- _Task_
Recast the entries from the line holding "The width and height of the screenshot is (671, 605)." through the end of the entries, both ends included, as a Markdown table with columns Row and Line. Number each line and skip blank lines.

• • • • • • •

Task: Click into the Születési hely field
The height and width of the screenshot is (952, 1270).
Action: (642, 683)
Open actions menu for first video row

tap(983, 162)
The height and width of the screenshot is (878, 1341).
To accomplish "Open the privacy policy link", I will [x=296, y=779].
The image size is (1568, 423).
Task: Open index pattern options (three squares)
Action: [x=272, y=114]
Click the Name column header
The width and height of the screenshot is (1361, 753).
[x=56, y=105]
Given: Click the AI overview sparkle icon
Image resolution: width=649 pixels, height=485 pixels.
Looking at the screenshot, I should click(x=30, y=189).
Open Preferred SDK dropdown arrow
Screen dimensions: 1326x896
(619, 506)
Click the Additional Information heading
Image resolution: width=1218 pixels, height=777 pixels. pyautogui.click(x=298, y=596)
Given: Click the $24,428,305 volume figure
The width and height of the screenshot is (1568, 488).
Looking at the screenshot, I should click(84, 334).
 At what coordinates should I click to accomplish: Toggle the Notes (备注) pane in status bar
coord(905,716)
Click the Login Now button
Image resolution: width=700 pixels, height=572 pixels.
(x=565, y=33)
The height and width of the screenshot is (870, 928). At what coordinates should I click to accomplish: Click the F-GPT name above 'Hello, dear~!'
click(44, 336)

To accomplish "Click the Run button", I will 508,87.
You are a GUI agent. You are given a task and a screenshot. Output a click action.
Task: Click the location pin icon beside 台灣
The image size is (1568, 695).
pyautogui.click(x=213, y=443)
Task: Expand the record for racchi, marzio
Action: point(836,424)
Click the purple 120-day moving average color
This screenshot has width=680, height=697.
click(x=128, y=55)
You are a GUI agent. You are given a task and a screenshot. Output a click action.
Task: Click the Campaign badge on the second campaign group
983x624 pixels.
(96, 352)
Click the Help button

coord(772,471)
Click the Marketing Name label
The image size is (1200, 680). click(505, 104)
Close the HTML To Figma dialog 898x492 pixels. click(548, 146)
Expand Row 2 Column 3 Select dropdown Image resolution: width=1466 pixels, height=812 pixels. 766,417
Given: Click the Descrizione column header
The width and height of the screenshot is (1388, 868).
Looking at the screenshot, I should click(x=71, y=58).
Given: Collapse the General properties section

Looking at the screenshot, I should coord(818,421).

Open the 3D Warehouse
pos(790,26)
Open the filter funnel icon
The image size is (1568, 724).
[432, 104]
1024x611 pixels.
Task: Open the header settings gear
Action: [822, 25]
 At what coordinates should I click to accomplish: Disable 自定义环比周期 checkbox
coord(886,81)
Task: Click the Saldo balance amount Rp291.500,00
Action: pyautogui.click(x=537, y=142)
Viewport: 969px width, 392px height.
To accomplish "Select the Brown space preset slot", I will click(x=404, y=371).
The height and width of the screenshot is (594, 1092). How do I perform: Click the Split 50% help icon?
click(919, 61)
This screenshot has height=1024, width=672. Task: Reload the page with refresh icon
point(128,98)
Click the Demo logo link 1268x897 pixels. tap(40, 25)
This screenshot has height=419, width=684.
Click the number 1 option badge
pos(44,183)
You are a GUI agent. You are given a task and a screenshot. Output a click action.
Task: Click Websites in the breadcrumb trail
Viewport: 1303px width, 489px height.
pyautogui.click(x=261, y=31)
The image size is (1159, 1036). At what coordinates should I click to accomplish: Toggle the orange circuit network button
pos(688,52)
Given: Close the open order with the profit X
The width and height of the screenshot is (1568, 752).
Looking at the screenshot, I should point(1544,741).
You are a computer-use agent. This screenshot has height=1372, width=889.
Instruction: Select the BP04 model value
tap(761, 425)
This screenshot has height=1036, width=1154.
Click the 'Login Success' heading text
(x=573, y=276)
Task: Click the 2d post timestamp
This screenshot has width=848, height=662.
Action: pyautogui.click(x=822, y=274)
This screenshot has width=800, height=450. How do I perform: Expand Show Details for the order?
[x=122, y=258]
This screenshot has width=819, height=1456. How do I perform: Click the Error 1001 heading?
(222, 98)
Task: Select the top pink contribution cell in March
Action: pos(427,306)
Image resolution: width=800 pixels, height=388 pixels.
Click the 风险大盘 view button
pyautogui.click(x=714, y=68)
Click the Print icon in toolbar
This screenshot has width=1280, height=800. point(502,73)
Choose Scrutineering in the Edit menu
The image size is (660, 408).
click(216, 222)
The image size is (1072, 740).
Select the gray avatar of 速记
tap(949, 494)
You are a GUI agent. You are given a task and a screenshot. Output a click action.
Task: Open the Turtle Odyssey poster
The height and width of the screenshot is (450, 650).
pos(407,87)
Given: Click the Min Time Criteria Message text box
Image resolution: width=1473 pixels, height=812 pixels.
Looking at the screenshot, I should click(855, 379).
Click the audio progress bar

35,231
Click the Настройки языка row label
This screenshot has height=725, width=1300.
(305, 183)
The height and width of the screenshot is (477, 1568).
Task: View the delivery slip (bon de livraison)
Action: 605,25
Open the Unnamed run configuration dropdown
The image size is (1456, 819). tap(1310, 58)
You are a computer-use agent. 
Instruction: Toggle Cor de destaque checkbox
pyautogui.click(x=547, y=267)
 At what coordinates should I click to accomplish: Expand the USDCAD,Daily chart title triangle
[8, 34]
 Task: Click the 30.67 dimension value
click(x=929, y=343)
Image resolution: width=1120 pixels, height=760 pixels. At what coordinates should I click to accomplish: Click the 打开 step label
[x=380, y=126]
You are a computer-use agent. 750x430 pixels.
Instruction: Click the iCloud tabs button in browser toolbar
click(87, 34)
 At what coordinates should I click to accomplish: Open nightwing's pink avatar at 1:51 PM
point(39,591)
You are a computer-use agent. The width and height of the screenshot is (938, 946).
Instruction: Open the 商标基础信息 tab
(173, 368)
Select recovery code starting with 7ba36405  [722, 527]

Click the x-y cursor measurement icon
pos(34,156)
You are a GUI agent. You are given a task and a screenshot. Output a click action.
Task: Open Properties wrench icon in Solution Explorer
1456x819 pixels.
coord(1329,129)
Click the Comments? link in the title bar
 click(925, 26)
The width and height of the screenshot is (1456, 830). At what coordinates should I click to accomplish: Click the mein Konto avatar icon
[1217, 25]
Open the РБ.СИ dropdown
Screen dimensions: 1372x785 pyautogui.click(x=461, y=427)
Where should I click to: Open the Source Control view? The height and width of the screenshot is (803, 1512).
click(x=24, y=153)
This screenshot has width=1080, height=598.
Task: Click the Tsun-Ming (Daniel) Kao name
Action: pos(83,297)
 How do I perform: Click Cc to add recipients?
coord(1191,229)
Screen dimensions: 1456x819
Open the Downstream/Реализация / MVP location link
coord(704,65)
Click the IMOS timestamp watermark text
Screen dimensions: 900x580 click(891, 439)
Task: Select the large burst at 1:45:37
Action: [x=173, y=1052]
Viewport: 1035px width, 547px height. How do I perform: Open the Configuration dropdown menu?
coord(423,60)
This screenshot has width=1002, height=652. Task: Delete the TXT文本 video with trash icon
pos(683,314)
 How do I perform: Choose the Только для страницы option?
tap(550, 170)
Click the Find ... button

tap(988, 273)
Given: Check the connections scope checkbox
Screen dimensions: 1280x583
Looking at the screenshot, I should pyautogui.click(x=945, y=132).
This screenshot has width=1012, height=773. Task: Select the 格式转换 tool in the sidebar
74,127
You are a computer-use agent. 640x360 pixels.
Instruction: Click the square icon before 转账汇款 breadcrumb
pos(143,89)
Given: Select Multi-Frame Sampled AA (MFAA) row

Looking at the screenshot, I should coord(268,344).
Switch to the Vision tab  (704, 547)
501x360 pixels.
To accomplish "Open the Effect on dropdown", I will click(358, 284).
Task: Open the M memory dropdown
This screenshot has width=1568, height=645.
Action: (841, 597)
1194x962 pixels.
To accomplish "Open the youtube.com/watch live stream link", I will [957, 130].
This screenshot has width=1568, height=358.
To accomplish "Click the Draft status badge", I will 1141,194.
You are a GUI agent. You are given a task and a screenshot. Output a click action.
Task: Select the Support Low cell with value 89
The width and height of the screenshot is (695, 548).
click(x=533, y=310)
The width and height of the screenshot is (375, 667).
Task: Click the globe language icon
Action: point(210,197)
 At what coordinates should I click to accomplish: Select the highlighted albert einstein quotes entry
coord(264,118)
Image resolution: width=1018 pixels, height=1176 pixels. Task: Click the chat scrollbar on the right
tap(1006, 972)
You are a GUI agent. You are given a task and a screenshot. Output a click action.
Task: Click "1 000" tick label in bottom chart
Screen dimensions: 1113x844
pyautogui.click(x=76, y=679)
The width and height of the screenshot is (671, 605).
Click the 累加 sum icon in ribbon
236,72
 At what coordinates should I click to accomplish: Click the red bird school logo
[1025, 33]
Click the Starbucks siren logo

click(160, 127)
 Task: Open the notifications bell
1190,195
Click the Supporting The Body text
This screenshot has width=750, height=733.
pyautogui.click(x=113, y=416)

• • • • • • •

- _Answer to the problem_
| Row | Line |
|---|---|
| 1 | The width and height of the screenshot is (671, 605). |
| 2 | Click the 累加 sum icon in ribbon |
| 3 | 236,72 |
| 4 |  At what coordinates should I click to accomplish: Click the red bird school logo |
| 5 | [1025, 33] |
| 6 | Click the Starbucks siren logo |
| 7 | click(160, 127) |
| 8 |  Task: Open the notifications bell |
| 9 | 1190,195 |
| 10 | Click the Supporting The Body text |
| 11 | This screenshot has width=750, height=733. |
| 12 | pyautogui.click(x=113, y=416) |